To find the locus of the center of a circle of radius 2 that rolls on the outside of the given circle \(x^2 + y^2 - 4x - 6y - 12 = 0\), we will follow these steps: ### Step 1: Identify the center and radius of the given circle The equation of the circle is given in the standard form: \[ x^2 + y^2 + 2gx + 2fy + c = 0 \] Here, we can identify: - \(g = -2\) - \(f = -3\) - \(c = -12\) The center \((h, k)\) of the circle can be found using the formulas: \[ h = -g = 2, \quad k = -f = 3 \] Thus, the center of the given circle is \((2, 3)\). ### Step 2: Calculate the radius of the given circle The radius \(r\) of the circle can be calculated using the formula: \[ r = \sqrt{g^2 + f^2 - c} \] Substituting the values: \[ r = \sqrt{(-2)^2 + (-3)^2 - (-12)} = \sqrt{4 + 9 + 12} = \sqrt{25} = 5 \] So, the radius of the given circle is 5. ### Step 3: Determine the distance from the center of the rolling circle to the center of the given circle The radius of the rolling circle is 2. Therefore, the distance from the center of the rolling circle to the center of the given circle is: \[ \text{Distance} = \text{Radius of given circle} + \text{Radius of rolling circle} = 5 + 2 = 7 \] ### Step 4: Set up the distance formula Let \((h, k)\) be the center of the rolling circle.
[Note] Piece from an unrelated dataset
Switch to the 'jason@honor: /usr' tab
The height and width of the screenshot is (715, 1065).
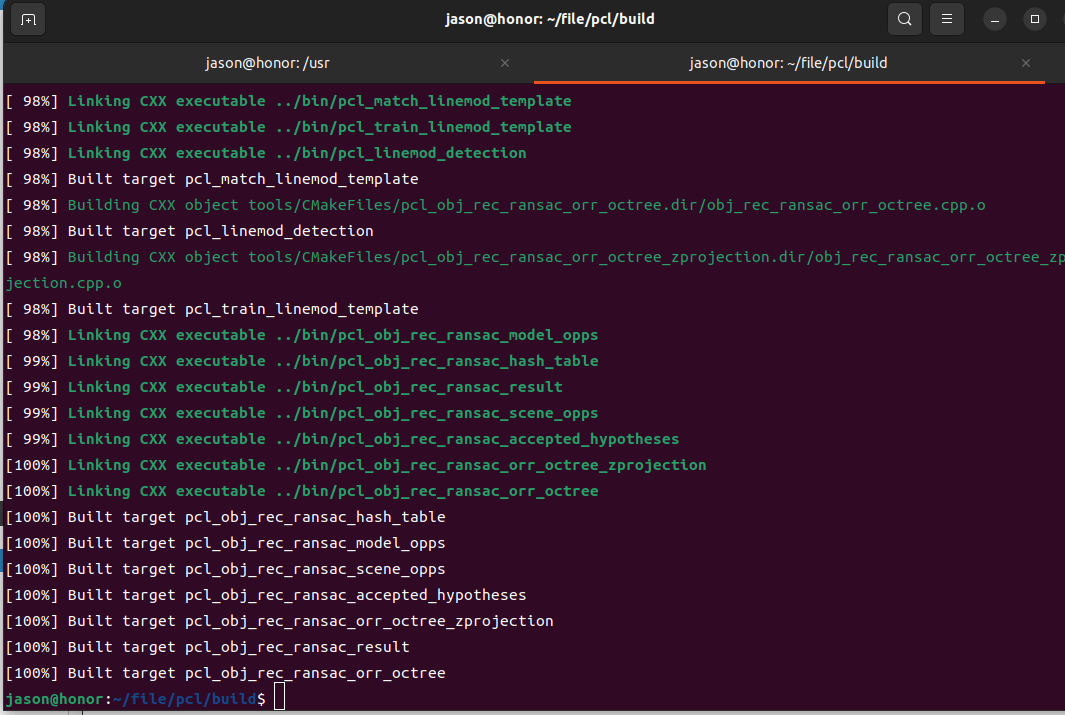pos(267,62)
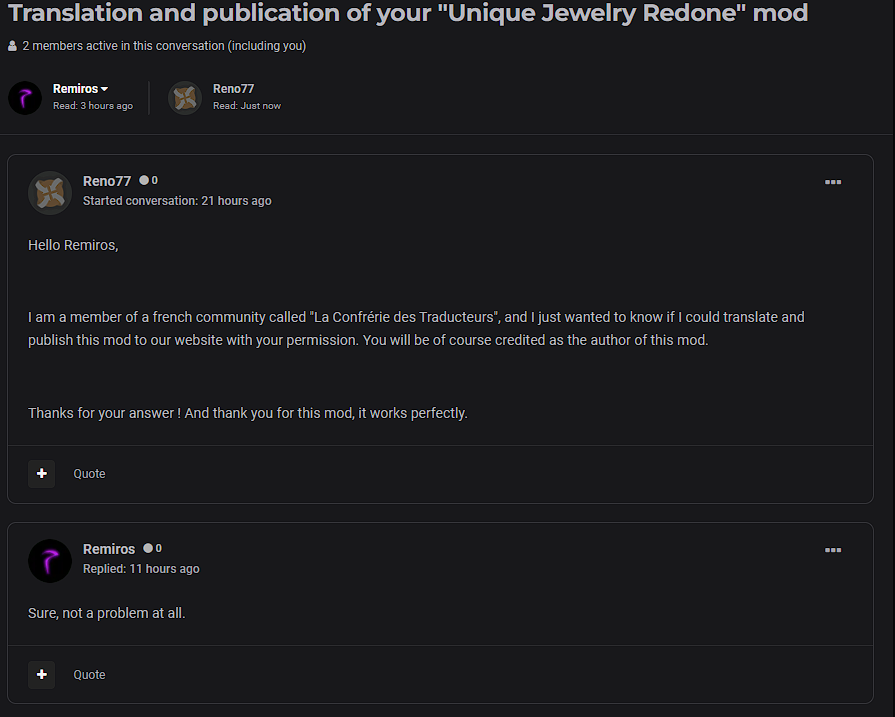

The distance between the point \((h, k)\) and the center of the given circle \((2, 3)\) can be expressed using the distance formula: \[ \sqrt{(h - 2)^2 + (k - 3)^2} = 7 \] ### Step 5: Square both sides to eliminate the square root Squaring both sides gives: \[ (h - 2)^2 + (k - 3)^2 = 49 \] ### Step 6: Expand the equation Expanding the left-hand side: \[ (h^2 - 4h + 4) + (k^2 - 6k + 9) = 49 \] Combining like terms: \[ h^2 + k^2 - 4h - 6k + 13 = 49 \] ### Step 7: Rearranging the equation Rearranging gives: \[ h^2 + k^2 - 4h - 6k - 36 = 0 \] ### Step 8: Replace \(h\) and \(k\) with \(x\) and \(y\) To find the locus, we replace \(h\) with \(x\) and \(k\) with \(y\): \[ x^2 + y^2 - 4x - 6y - 36 = 0 \] ### Final Answer Thus, the locus of the center of the circle of radius 2 that rolls on the outside of the given circle is: \[ x^2 + y^2 - 4x - 6y - 36 = 0 \]